Di hari kedua, kami mulai masuk pada topik yang lebih menantang namun tak kalah menarik, yaitu pengantar kecerdasan artifisial (AI) untuk PAUD. Saya menekankan bahwa tujuan mengenalkan AI kepada anak bukan untuk membuat mereka ahli teknologi sejak dini, melainkan agar mereka memahami bagaimana teknologi bekerja di sekitar mereka, serta bagaimana menggunakannya dengan aman dan etis. Kita hidup di era di mana anak-anak sudah berinteraksi dengan AI secara langsung, mulai dari rekomendasi video, speaker pintar, hingga kamera ponsel. Karena itu, guru perlu menjadi fasilitator yang cerdas agar interaksi tersebut tetap sehat dan edukatif.
Saya berbagi beberapa contoh aktivitas AI yang bisa diterapkan di kelas, seperti permainan identifikasi gambar, aktivitas klasifikasi sederhana, hingga penggunaan aplikasi edukatif yang memanfaatkan AI untuk mendukung pembelajaran literasi dan numerasi. Kami juga berdiskusi panjang tentang etika penggunaan teknologi, privasi data, dan bagaimana guru dapat memandu anak untuk menggunakan teknologi dengan bijak. Diskusi ini menjadi salah satu bagian favorit saya karena banyak peserta yang aktif bertanya, berbagi kasus, dan mengekspresikan keinginan mereka untuk mempersiapkan peserta didik mereka menghadapi masa depan.
Salah satu hal yang paling berkesan bagi saya adalah semangat para guru TK di Jombang yang hadir pada kegiatan ini. Mereka begitu terbuka terhadap perubahan, tidak takut mencoba hal baru, dan sangat ingin memberikan pengalaman belajar terbaik untuk anak-anak. Banyak peserta berkata bahwa workshop ini membuka wawasan mereka tentang bagaimana memanfaatkan teknologi bukan sebagai ancaman, tetapi sebagai peluang.
Kegiatan ditutup dengan sesi refleksi dan penyusunan rencana tindak lanjut. Para guru diminta merancang minimal satu aktivitas koding atau AI yang akan mereka terapkan di kelas masing-masing. Beragam ide kreatif muncul, mulai dari membuat jalur rute menggunakan lakban warna, permainan tebak gambar berbasis klasifikasi, hingga membuat proyek kecil bersama anak yang melibatkan urutan langkah. Melihat semangat dan kreativitas mereka, saya merasa sangat optimis bahwa pendidikan PAUD di Jombang sedang bergerak ke arah yang sangat baik.
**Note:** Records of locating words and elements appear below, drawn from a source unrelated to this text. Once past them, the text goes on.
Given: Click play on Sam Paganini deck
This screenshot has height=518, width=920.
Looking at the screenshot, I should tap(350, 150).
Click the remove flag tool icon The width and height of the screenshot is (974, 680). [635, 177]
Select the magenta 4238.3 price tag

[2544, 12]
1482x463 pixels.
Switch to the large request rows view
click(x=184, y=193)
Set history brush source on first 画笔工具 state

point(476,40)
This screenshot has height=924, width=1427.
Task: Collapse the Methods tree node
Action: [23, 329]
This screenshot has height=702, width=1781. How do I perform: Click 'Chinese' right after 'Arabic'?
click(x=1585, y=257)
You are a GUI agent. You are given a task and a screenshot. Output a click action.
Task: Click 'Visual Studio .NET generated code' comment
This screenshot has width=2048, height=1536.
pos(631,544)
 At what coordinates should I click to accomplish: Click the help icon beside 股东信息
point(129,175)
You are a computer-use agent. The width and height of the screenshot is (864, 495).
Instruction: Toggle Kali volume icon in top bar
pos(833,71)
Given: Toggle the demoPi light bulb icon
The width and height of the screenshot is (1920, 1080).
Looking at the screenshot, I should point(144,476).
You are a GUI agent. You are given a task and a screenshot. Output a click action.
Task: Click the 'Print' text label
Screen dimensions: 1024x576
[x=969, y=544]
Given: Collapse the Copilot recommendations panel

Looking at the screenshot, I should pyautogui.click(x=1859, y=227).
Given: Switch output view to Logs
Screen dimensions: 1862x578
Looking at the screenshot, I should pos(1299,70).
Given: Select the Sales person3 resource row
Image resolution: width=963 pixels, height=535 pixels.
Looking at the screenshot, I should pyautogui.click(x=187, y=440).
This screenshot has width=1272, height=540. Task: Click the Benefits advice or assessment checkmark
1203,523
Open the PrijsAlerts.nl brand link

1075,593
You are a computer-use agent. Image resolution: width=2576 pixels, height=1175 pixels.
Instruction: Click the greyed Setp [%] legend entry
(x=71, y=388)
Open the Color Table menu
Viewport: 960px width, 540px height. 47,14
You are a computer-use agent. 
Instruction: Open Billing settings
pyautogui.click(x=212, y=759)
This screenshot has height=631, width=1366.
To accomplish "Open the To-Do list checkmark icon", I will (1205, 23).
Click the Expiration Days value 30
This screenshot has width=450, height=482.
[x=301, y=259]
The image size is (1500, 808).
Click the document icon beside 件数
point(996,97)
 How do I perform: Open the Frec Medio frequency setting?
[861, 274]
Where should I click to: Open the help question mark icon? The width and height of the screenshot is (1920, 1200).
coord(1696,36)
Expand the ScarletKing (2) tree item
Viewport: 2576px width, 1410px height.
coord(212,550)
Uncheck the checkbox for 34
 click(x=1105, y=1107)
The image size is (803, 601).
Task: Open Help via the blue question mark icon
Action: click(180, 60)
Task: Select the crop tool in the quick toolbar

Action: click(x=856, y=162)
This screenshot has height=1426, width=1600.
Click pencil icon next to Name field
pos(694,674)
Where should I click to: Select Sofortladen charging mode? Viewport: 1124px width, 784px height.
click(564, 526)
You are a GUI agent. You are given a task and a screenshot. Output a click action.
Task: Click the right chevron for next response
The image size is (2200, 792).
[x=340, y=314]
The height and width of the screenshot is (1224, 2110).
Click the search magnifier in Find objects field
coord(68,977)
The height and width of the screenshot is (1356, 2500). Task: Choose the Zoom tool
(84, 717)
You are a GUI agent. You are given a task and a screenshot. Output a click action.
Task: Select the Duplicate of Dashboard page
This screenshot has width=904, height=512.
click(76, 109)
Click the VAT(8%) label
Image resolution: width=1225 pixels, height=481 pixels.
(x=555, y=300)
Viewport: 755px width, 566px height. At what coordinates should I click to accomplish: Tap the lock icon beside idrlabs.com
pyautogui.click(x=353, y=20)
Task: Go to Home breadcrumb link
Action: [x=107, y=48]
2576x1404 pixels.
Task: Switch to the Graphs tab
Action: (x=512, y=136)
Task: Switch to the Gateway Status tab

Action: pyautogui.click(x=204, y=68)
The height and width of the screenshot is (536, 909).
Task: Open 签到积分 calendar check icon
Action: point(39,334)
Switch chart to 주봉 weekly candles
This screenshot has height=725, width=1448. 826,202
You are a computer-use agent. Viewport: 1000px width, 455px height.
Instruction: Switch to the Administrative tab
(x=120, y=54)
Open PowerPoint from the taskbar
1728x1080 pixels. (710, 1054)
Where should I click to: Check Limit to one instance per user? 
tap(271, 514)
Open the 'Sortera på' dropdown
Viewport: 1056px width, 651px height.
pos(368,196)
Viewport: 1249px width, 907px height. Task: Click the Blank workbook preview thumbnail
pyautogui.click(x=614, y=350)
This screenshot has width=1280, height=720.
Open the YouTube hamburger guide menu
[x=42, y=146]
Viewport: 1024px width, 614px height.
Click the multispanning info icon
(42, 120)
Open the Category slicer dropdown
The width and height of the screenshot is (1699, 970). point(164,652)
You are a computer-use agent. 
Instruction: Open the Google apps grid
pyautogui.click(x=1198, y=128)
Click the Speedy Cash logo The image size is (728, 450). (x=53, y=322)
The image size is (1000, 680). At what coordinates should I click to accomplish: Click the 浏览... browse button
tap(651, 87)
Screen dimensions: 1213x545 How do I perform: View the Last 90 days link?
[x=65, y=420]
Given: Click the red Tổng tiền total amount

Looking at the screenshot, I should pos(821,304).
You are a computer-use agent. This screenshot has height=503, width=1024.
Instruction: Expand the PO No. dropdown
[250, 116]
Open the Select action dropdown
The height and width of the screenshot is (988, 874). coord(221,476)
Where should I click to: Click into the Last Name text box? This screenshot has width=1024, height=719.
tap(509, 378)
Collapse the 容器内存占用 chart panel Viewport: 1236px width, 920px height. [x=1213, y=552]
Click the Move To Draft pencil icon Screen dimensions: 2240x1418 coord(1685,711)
Menjadi narasumber dalam workshop ini memberi saya keyakinan bahwa transformasi pendidikan dimulai dari guru yang mau terus belajar dan berkembang. Saya merasa terhormat bisa menjadi bagian dari perjalanan ini bersama para pendidik hebat di Jombang. Semoga langkah kecil ini menjadi inspirasi untuk semakin banyak sekolah dan guru PAUD di Indonesia agar berani mengenalkan koding dan AI secara tepat, menyenangkan, dan bermakna bagi anak-anak.